0

I am using Guava LoadingCache to populate some data into it and I want to remove all the entries from that LoadingCache every 1 minute.

public class MetricHolder {
  private final ExecutorService executor = Executors.newFixedThreadPool(2);
  private final LoadingCache<String, AtomicLongMap<String>> clientIdMetricCounterCache =
      CacheBuilder.newBuilder().expireAfterWrite(1, TimeUnit.MINUTES)
          .removalListener(RemovalListeners.asynchronous(new SendToDatabase(), executor))
          .build(new CacheLoader<String, AtomicLongMap<String>>() {
            @Override
            public AtomicLongMap<String> load(String key) throws Exception {
              return AtomicLongMap.create();
            }
          });

  private static class Holder {
    private static final MetricHolder INSTANCE = new MetricHolder();
  }

  public static MetricHolder getInstance() {
    return Holder.INSTANCE;
  }

  private MetricHolder() {}

  public void increment(String clientId, String name) throws ExecutionException {
    clientIdMetricCounterCache.get(clientId).incrementAndGet(name);
  }

  public LoadingCache<String, AtomicLongMap<String>> getClientIdMetricCounterCache() {
    return clientIdMetricCounterCache;
  }

  private static class SendToDatabase implements RemovalListener<String, AtomicLongMap<String>> {
    @Override
    public void onRemoval(RemovalNotification<String, AtomicLongMap<String>> notification) {
      String key = notification.getKey();
      AtomicLongMap<String> value = notification.getValue();
      System.out.println(key);
      System.out.println(value);
      // sending these key/value to some other system

    }
  }
}

I am calling increment method from lot of different places in the code in a multithreaded way. So for a period of 1 minute it will populate lot of metrics in clientIdMetricCounterCache. Now I want to drop all those metrics reliably after every 1 minute and send all those metrics to database.

In my case, sometimes write to increment method might be very slow but still I want to drop all those entries every 1 minute and I am not doing any read at all on this cache, just writing to it and then dropping those records by sending to some other system. Below is what I saw in the Guava wiki

Caches built with CacheBuilder do not perform cleanup and evict values "automatically," or instantly after a value expires, or anything of the sort. Instead, it performs small amounts of maintenance during write operations, or during occasional read operations if writes are rare.
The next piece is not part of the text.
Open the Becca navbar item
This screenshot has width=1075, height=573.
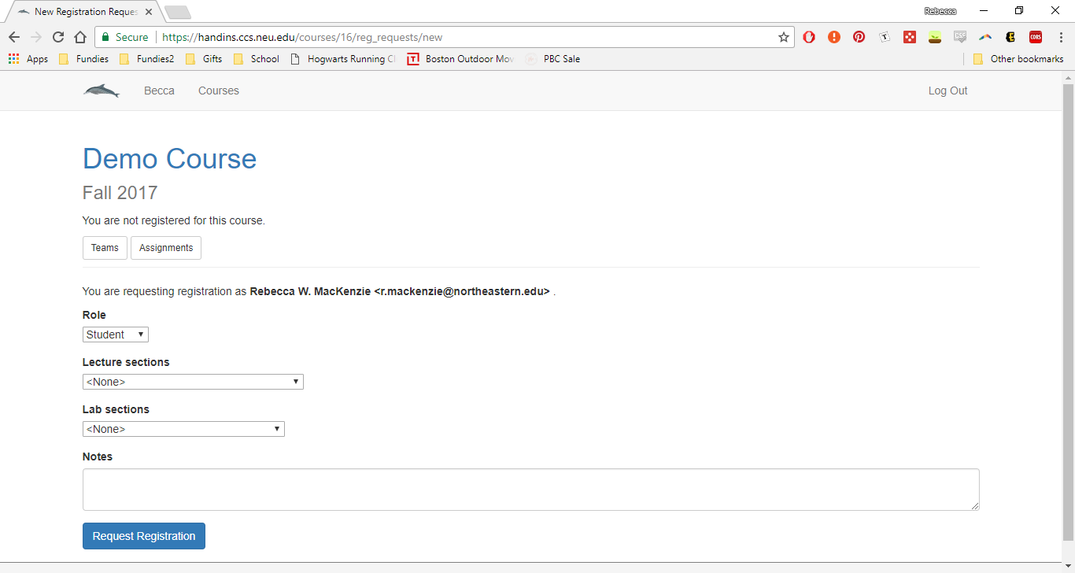coord(159,91)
So how does expireAfterWrite works? Does it work like a scheduler which will run every 1 minute and delete all the entries whatever is there in clientIdMetricCounterCache and then again it will wake up after 1 minute and delete all the entries from the same cache and keep going like that? After reading the wiki, I doubt it works like that. If it doesn't, then how can I reliably drop those records every 1 minute and send to some other system as my writes can be rare for some time?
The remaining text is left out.